Visualizing Ghrelin Receptor through Genetically Encoded Labeling for Monitoring the Single-Molecule Conformational Dynamics

The ghrelin receptor (GhR) is a class A G protein-coupled receptor (GPCR) involved in the entero-endocrine signaling systems that regulates food intake and energy homeostasis. The GhR is noted for its unusually high basal constitutively activity. GhR is a potential drug target for “diabesity” syndromes, and the interaction between GhR and its endogenous peptide ligand, ghrelin, has been intensively studied. However, there is only a limited understanding of GhR pharmacology and its molecular mechanism of signal transduction.
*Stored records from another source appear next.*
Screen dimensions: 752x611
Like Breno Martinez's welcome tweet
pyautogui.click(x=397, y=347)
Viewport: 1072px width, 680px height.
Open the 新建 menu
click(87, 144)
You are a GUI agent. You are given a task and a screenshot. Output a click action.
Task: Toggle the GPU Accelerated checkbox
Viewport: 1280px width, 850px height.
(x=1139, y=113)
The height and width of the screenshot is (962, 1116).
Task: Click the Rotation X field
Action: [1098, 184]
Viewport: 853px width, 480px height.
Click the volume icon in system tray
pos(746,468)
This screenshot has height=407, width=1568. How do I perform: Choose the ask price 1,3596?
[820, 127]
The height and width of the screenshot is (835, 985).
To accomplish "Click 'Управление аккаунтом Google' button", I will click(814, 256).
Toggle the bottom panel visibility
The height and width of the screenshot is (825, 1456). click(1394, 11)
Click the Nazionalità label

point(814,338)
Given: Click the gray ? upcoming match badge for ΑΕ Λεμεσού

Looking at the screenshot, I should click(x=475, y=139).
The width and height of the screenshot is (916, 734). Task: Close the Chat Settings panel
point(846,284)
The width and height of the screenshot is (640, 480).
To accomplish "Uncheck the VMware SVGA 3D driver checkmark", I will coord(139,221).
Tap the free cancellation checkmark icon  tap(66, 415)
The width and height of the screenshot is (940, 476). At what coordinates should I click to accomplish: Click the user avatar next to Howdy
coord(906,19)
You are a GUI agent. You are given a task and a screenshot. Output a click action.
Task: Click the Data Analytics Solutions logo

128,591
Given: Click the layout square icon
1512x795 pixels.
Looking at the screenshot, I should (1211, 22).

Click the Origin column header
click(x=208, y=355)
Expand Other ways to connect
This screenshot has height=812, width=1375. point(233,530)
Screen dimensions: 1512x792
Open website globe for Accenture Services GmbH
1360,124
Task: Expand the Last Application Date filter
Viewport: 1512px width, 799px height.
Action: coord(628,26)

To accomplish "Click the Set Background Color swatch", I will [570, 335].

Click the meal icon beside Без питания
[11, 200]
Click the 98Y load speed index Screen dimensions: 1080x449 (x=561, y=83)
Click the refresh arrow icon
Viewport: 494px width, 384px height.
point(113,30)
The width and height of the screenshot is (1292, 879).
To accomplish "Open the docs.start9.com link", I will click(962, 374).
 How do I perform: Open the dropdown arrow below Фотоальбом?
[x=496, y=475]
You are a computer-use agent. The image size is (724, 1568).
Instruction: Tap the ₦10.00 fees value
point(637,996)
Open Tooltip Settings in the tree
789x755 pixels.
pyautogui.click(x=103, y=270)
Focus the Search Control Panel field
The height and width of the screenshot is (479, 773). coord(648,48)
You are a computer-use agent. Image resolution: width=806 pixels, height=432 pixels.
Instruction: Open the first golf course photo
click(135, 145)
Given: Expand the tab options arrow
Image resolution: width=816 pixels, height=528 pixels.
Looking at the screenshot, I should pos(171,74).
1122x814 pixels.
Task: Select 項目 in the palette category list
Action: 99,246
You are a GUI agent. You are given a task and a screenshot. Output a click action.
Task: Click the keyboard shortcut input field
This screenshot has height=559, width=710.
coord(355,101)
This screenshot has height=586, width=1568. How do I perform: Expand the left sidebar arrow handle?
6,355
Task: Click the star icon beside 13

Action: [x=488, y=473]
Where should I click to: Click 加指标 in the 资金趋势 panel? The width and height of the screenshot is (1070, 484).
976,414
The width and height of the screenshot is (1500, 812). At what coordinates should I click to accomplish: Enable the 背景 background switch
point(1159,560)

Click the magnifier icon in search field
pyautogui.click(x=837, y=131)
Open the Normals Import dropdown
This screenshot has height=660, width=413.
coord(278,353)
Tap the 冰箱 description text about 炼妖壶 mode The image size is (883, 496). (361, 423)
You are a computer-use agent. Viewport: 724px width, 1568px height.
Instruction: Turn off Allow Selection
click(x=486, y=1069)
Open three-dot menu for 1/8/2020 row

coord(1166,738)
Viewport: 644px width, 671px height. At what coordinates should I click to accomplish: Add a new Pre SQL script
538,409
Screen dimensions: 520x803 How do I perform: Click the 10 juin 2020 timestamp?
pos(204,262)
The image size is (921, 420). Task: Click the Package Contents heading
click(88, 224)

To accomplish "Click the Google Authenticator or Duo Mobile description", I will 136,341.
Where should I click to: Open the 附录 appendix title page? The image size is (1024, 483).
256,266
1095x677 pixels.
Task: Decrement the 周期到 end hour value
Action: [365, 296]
Using well-established amber codon suppression technology and state-of-the-art single-molecule techniques, we are developing tools to monitor directly differential conformational dynamics of GhR in the presence and absence of its binding partners, including ligands, G proteins, or other GPCRs. For example, we are preparing single-site and double-site fluorescently labeled GhR and a series of labeled ghrelin analogues. These engineered receptors can be studied in cell-based systems or reconstituted in NABBs (Nanoscale Apolipoprotein Bound Bilayers) after purification. These types of approaches will enable us to better understand the complexity of GhR signaling in the neuro-endocrine system, providing insights to design specific drugs for targeting fine-tuned signal pathways involved in metabolic disorders like obesity and diabetes.